Environ quatre ans après la fin de l’affaire St. Joseph, l’équipe Spotlight du Boston Globe a révélé comment l’église a couvert les abus sexuels sur des enfants à Boston, déclenchant un scandale mondial et portant atteinte à la stature morale de l’église catholique. Je voulais savoir comment ses convictions avaient évolué depuis lors. N’est-il pas devenu plus facile d’imaginer qu’une religieuse puisse dire quelque chose de faux ? « Peut-être », a-t-il répondu.

Et il n’a pas voulu aller plus loin. Sartore est resté rigoureusement professionnel. S’il avait des doutes, il était clair qu’il ne les partagerait pas.

Je ne vais pas refaire le procès, a-t-il dit.

Père Edward Foster – Obtenu par BuzzFeed News

Le style de Widman contrastait fortement avec celui de Sartore. Interrogeant les témoins de l’église, il s’efforçait d’être doux, amical, afin de les mettre à l’aise.

Parfois, cela a porté ses fruits : Même si les gens décrivaient combien l’orphelinat avait été merveilleux, ils finissaient parfois par corroborer les allégations que les clients de Widman avaient formulées à son encontre.

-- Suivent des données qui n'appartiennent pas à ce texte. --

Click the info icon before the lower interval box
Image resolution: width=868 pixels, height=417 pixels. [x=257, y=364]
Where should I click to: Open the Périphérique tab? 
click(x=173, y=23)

Une femme, qui aimait tellement la mère supérieure qu’elle était restée en contact avec elle pendant des années, se souvient qu’on l’avait obligée à se gifler. Elle disait que c’était parce qu’elle parlait trop. Dans les années 1940, dit une autre, certains enfants étaient envoyés au grenier en guise de punition et cela leur faisait peur, mais elle pensait qu’ils avaient été envoyés là parce qu’ils étaient haineux. Le fait d’être frappée avec les claquettes, a dit une autre femme, a fait d’elle une meilleure personne. Un homme a dit que c’était ce qu’il méritait. Une femme se rappelle avoir été jetée dans le lac depuis un bateau. Une autre a dit que sa sœur avait été enfermée dans le placard. Une autre a été punie pour avoir mouillé son lit, et une autre a été obligée de dormir dans la même direction que les autres filles, les mains sous la tête. Un homme a déclaré que son frère n’avait en fait pas été abusé sexuellement par un travailleur laïc de l’orphelinat, car après tout, l’homme avait seulement tenté de toucher les parties génitales du garçon, sans y parvenir.

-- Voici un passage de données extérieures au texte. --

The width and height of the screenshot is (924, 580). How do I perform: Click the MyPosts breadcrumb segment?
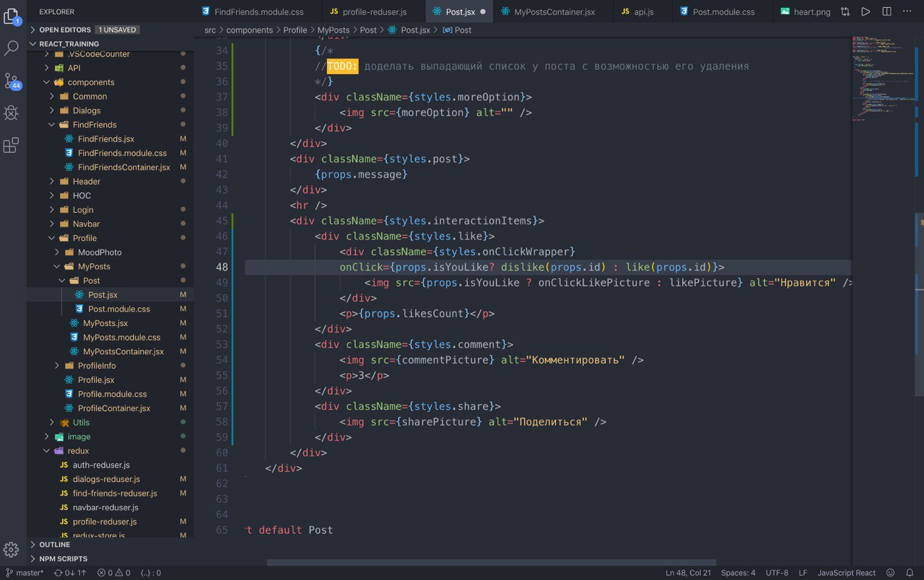[333, 30]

Les prêtres figurant sur la liste des témoins étaient à l’aise lorsqu’ils étaient interrogés – jamais sur la défensive, juste résolus – et ils n’ont rien lâché. L’évêque Kenneth Angell a déclaré à Widman qu’il était « impensable » qu’à son époque un membre du clergé puisse abuser d’enfants.

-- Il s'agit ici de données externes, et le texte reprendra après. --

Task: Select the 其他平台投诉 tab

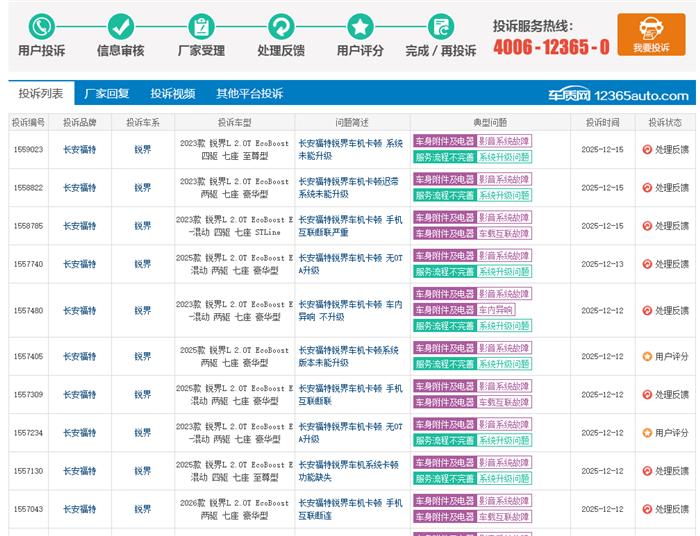Action: (249, 94)
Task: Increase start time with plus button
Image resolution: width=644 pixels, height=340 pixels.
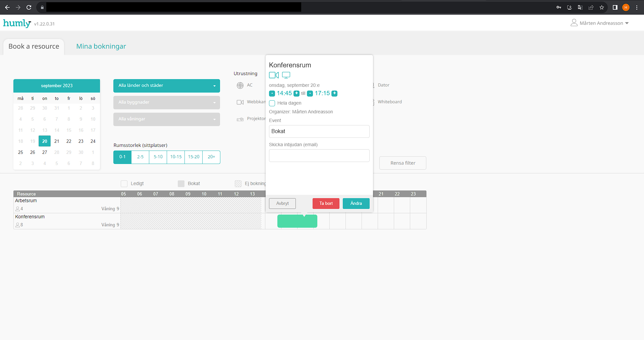Action: pyautogui.click(x=297, y=94)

Le père Foster, alors monseigneur, a attendu la fin de sa déposition, puis a reproché aux avocats de ne pas l’avoir interrogé sur un sujet important. Prenant le contrôle du moment, il a prononcé un discours passionné louant tous les sacrifices que les religieuses avaient faits. Les femmes avaient travaillé si dur, travaillant toute la journée et restant debout jusqu’à l’aube avec les enfants s’ils étaient malades. Personne n’était parfait, et Dieu sait que les enfants de Saint-Joseph n’étaient pas faciles à gérer, mais les religieuses avaient donné tout ce qu’elles avaient et n’avaient rien demandé en retour.

Elles ont rejoint l’ordre lorsqu’elles étaient adolescentes ou jeunes femmes, et dès leur entrée dans l’ordre, en faisant vœu de pauvreté, de chasteté et d’obéissance, les Sœurs de la Providence portaient le même uniforme et mangeaient la même nourriture.

Widman et Morris ont déposé environ 20 nonnes. Beaucoup étaient nées au Canada et avaient été élevées en parlant français. Elles avaient rejoint l’ordre lorsqu’elles étaient adolescentes ou jeunes femmes, et dès leur entrée dans l’ordre, en faisant vœu de pauvreté, de chasteté et d’obéissance, les Sœurs de la Providence portaient le même uniforme et mangeaient la même nourriture. Elles ont dit qu’elles étaient fières de leurs longues années de service et qu’elles avaient été déplacées pendant la majeure partie de leur vie. Certaines avaient enseigné dans des externats catholiques locaux ou dans un autre orphelinat à Chicago, ou étaient retournées à la maison mère à Montréal. Ils ont également été déplacés à l’intérieur de l’orphelinat. Elles s’occupaient des enfants pendant un certain temps, puis passaient des mois à la cuisine, puis travaillaient dans la salle à manger des sœurs. Dans les années 1970, Sœur Noelle est devenue coiffeuse – une esthéticienne – pour les religieuses.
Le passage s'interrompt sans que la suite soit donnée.